Excerpted passage:

========================================================================

Contextual insight: A trading company will quote you ODM at OEM prices because they add 18-30% margin. A factory-direct supplier like JOEFOX can produce OEM at closer to ODM unit costs because there's no middle layer. This is the single biggest pricing distortion in the industry — and most buyers never see it.




3. Real Cost Comparison — With Actual Numbers


Most SEO articles on this topic talk in abstractions: "ODM is cheaper, OEM is more expensive." That's useless if you're budgeting a production run. Here are real FOB Guangzhou price ranges based on what we manufacture daily at JOEFOX.


ODM Pricing (Catalog Models, FOB Guangzhou)


| Watch Type | Case Material | Movement | MOQ 100 | MOQ 500 | MOQ 1,000+ | |---|---|---|---|---|---| | Basic quartz analog | Alloy/zinc | Japanese Miyota 2035 | $4.50 | $3.80 | $3.50 | | Mid quartz analog | Stainless steel | Japanese Miyota 2035 | $6.50 | $5.80 | $5.20 | | Chronograph quartz | Stainless steel | Japanese Miyota OS20 | $9.00 | $8.20 | $7.50 | | Entry automatic | Stainless steel | Japanese Miyota 8215 | $18.00 | $16.50 | $15.00 | | Mid automatic | Stainless steel | Seiko NH35 | $22.00 | $20.00 | $18.00 |

OEM Pricing (Custom Design, FOB Guangzhou)


| Watch Type | Case Material | Movement | MOQ 500 | MOQ 1,000+ | |---|---|---|---|---| | Custom quartz analog | 316L stainless steel | Japanese Miyota 2035 | $7.50 | $6.50 | | Custom chronograph quartz | 316L stainless steel | Japanese Miyota OS20 | $11.00 | $9.50 | | Custom entry automatic | 316L stainless steel | Japanese Miyota 8215 | $21.00 | $18.50 | | Custom mid automatic | 316L stainless steel | Seiko NH35 | $28.00 | $24.00 | | Custom premium diver auto | 316L SS + ceramic bezel | Seiko NH35 | $32.00 | $28.00 |
The real gap: At MOQ 1,000 units, OEM costs roughly $1.20-$3.00 more per unit than ODM for equivalent quality tiers. That's $1,200-$3,000 across your entire production run. For that premium, you get a product no one else can source from the same supplier, with tooling you own, on a platform you control.

========================================================================

Please reproduce the part of the watch pricing passage starting at "Most SEO articles" and ending at "daily at JOEFOX.", word for word. None of the material that comes next is needed here.

Provided data:
========================================================================

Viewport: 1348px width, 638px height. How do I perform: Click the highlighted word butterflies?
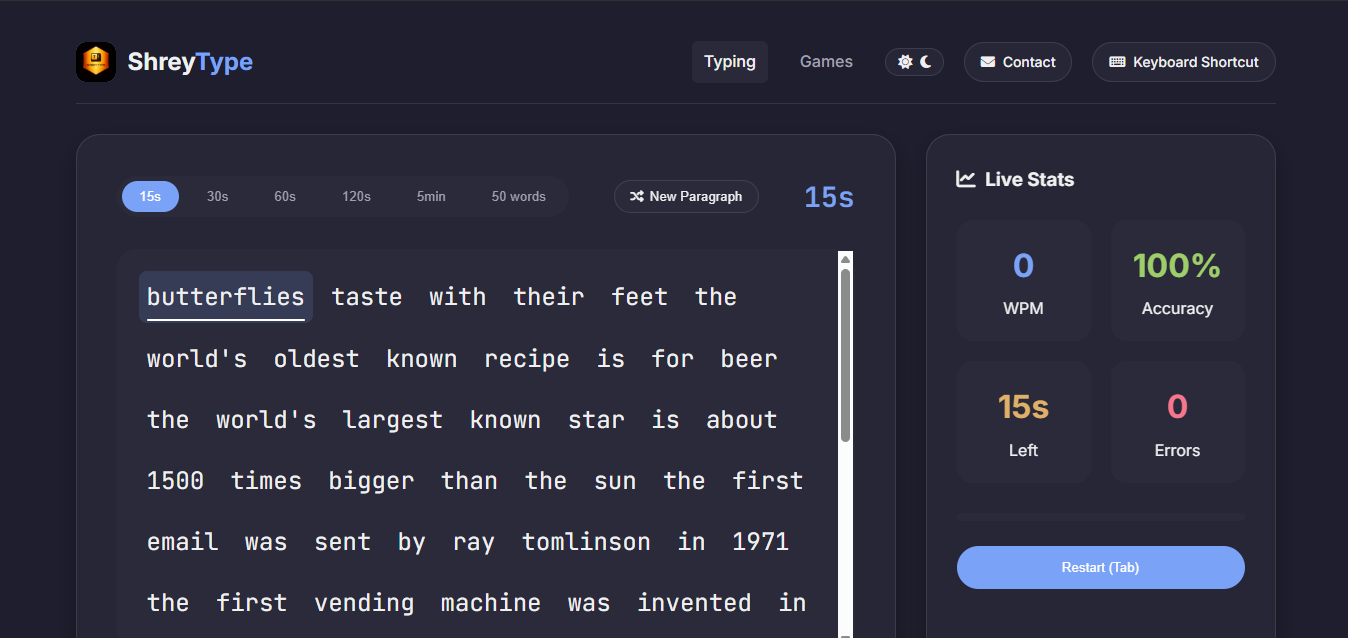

========================================================================

Reply to the exercise:
Most SEO articles on this topic talk in abstractions: "ODM is cheaper, OEM is more expensive." That's useless if you're budgeting a production run. Here are real FOB Guangzhou price ranges based on what we manufacture daily at JOEFOX.